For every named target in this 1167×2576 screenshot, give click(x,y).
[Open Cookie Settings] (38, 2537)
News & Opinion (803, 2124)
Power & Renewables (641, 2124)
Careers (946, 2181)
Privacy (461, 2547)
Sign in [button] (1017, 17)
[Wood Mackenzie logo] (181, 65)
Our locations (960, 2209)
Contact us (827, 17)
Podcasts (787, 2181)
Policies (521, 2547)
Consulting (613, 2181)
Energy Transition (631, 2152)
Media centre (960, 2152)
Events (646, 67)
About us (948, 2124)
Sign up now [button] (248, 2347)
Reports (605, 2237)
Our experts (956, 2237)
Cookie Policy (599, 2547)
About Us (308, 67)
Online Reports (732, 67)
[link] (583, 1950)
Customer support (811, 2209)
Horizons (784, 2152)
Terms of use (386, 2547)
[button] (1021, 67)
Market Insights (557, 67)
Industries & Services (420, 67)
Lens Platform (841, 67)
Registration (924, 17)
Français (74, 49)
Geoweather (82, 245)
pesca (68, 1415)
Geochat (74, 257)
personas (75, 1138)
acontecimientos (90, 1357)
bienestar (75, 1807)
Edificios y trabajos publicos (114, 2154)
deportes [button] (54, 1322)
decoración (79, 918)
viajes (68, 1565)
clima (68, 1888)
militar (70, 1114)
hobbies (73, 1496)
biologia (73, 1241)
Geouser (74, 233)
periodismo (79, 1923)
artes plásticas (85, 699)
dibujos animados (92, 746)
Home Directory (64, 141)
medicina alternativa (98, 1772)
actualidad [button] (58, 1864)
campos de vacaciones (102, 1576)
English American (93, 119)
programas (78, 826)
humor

What needs to be done
Each line in the entries above that includes the string "button" adds to the count; state that count only.

Solved problem
5